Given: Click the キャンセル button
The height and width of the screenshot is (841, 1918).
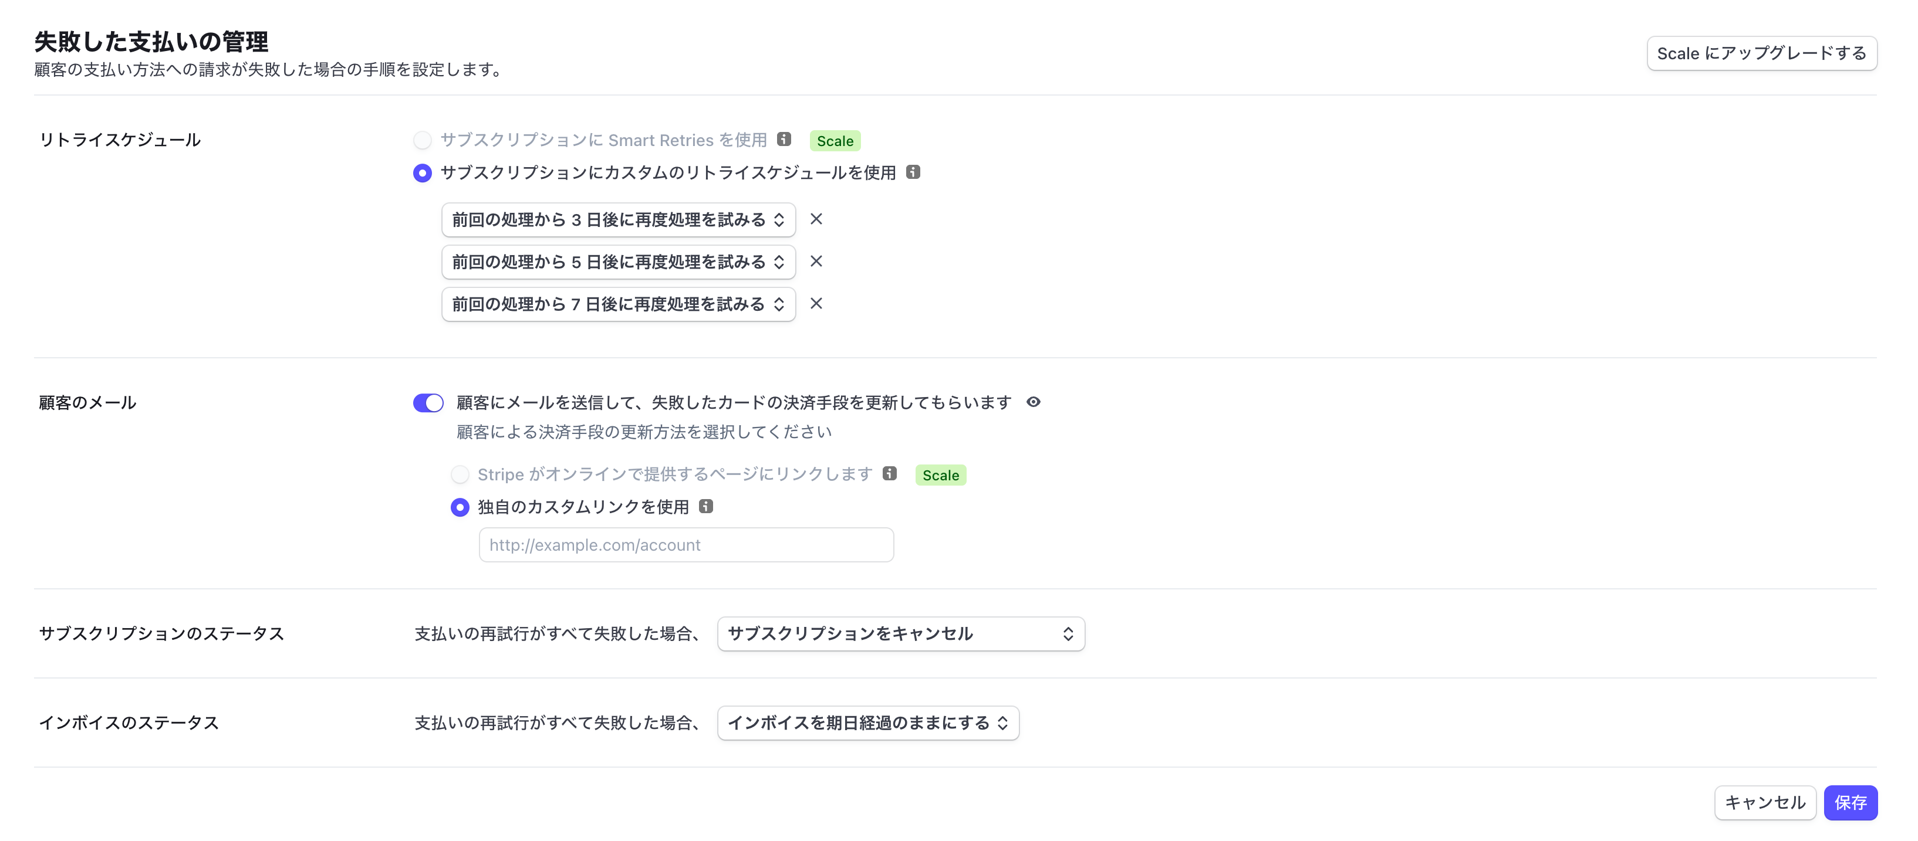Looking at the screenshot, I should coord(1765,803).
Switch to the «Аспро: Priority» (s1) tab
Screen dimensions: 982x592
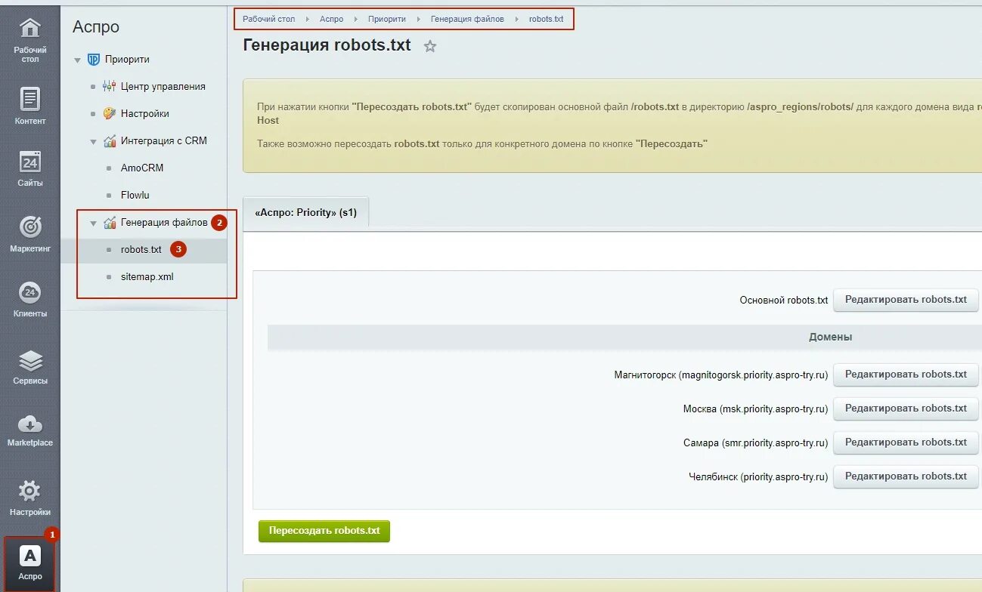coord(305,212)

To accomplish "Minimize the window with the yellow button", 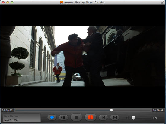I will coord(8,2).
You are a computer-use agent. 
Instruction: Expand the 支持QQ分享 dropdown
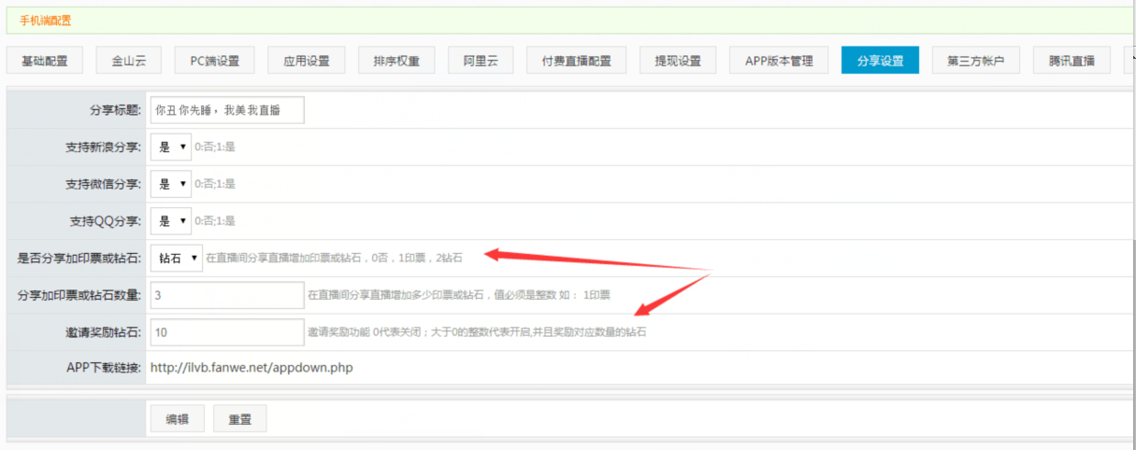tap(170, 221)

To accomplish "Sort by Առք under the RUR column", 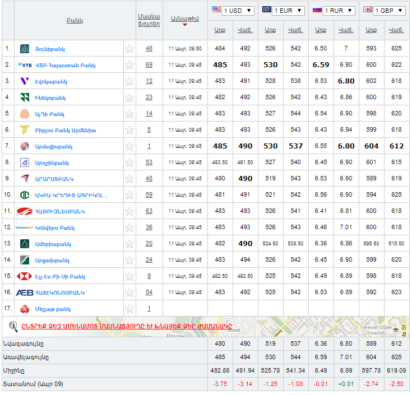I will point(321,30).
...
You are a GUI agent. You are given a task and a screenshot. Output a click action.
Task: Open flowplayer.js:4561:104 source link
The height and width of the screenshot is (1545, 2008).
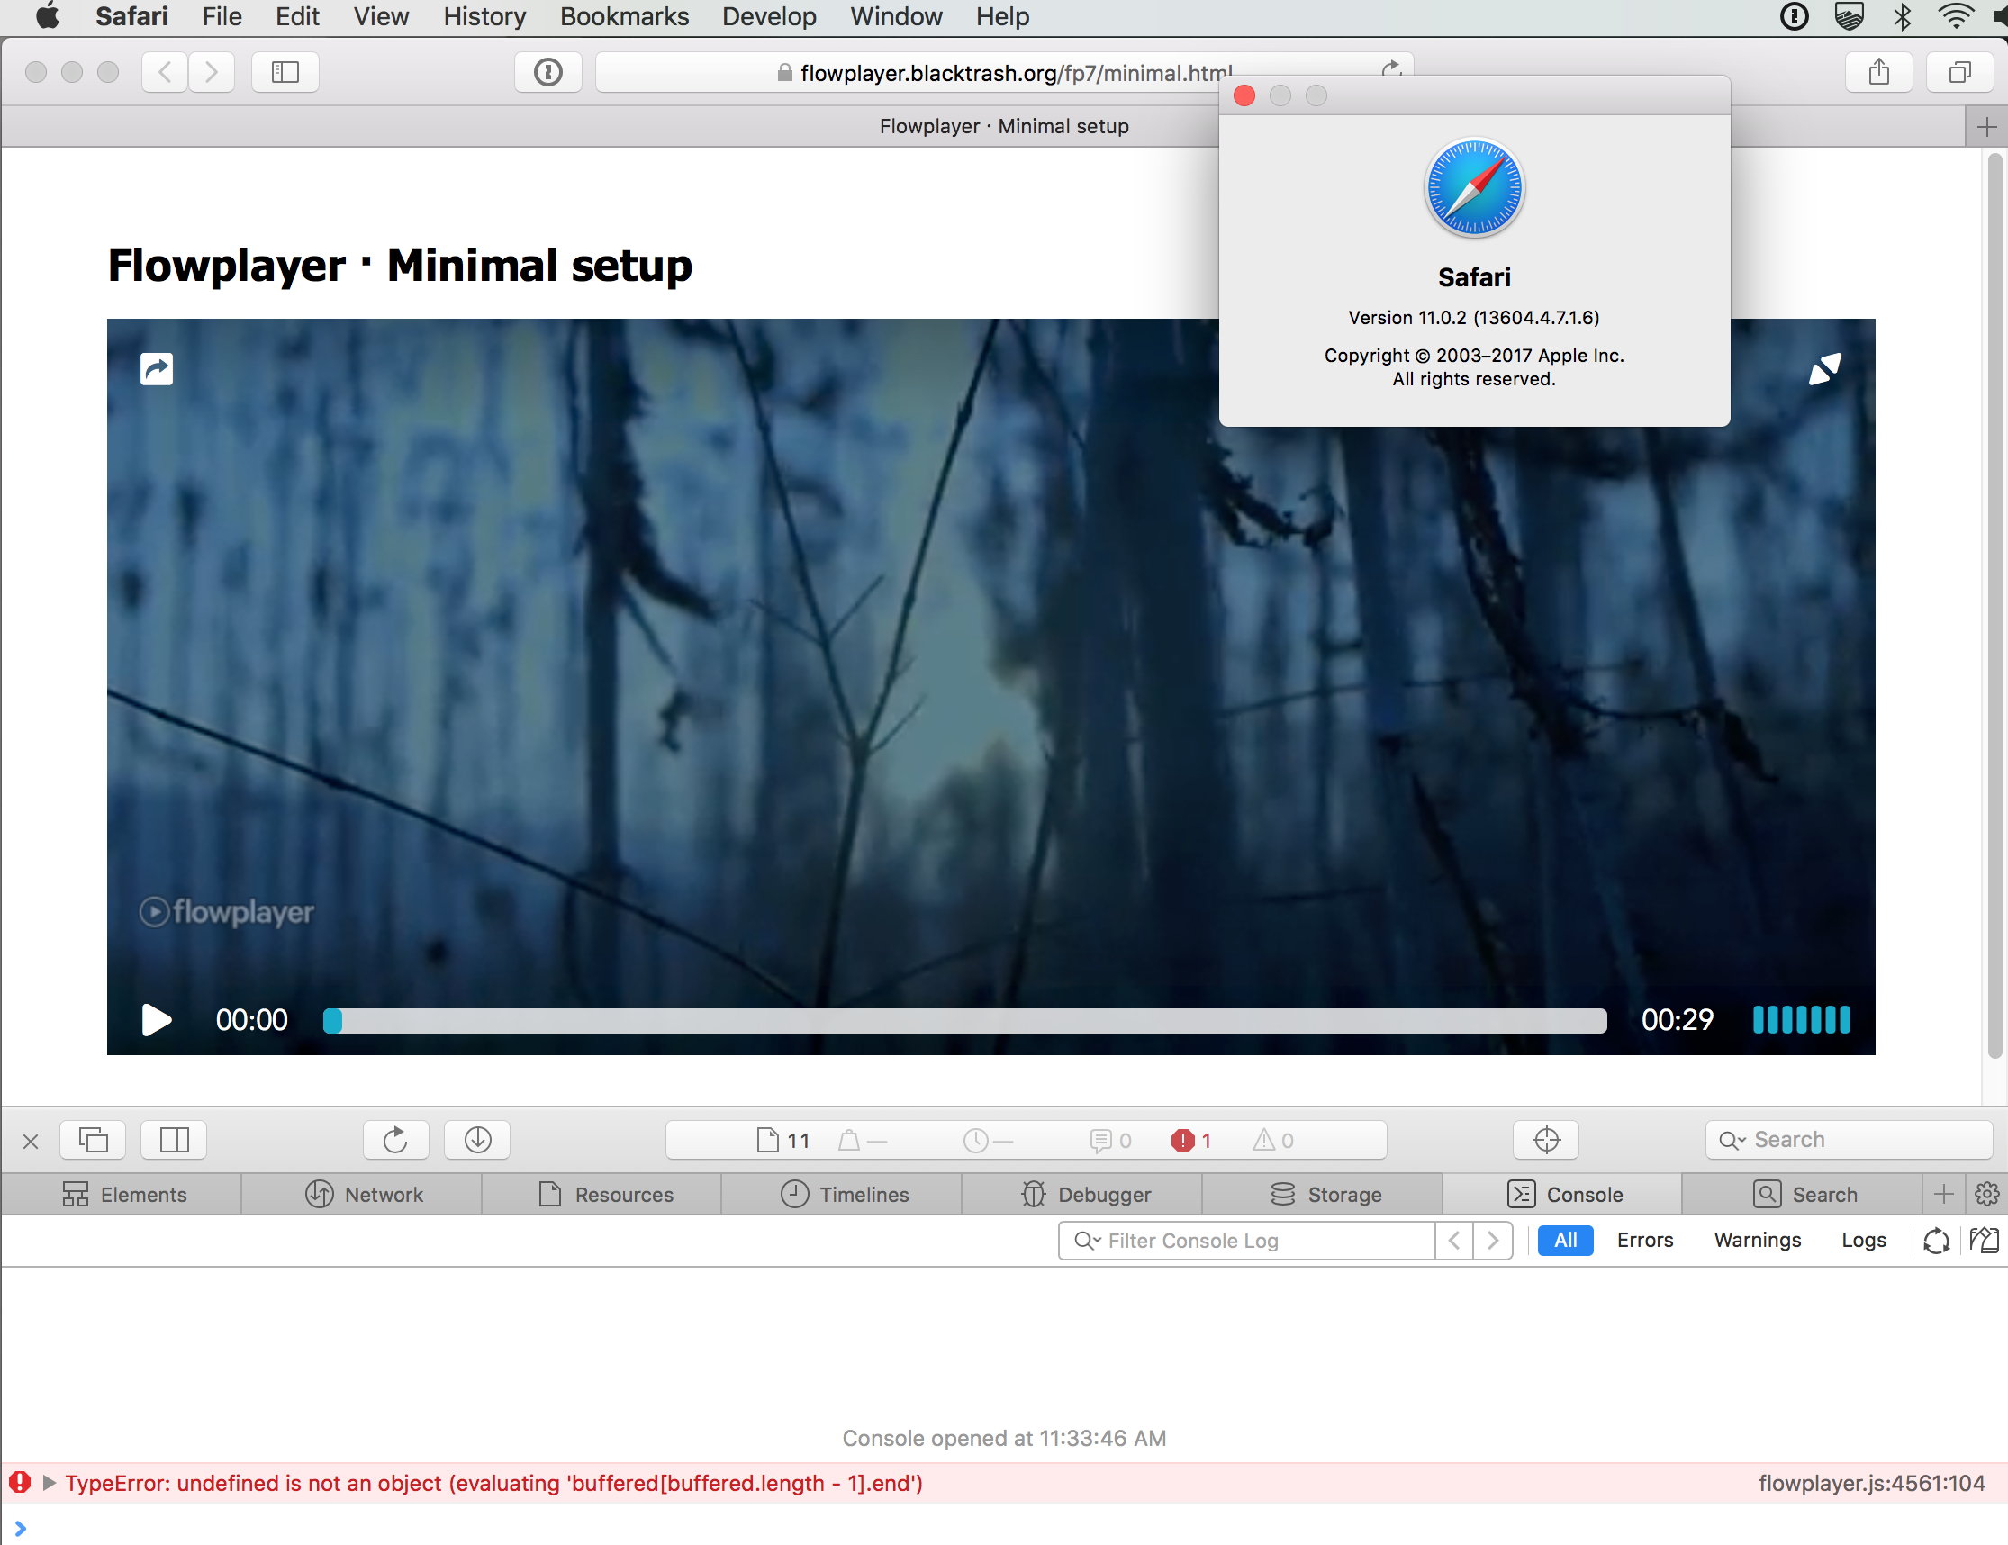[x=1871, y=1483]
* * *
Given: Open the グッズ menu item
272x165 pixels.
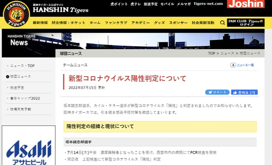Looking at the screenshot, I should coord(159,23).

* Instructions to follow:
Count the lines in the items above that contain the word "Open". Reply with the number only.

* Solution for this task:
2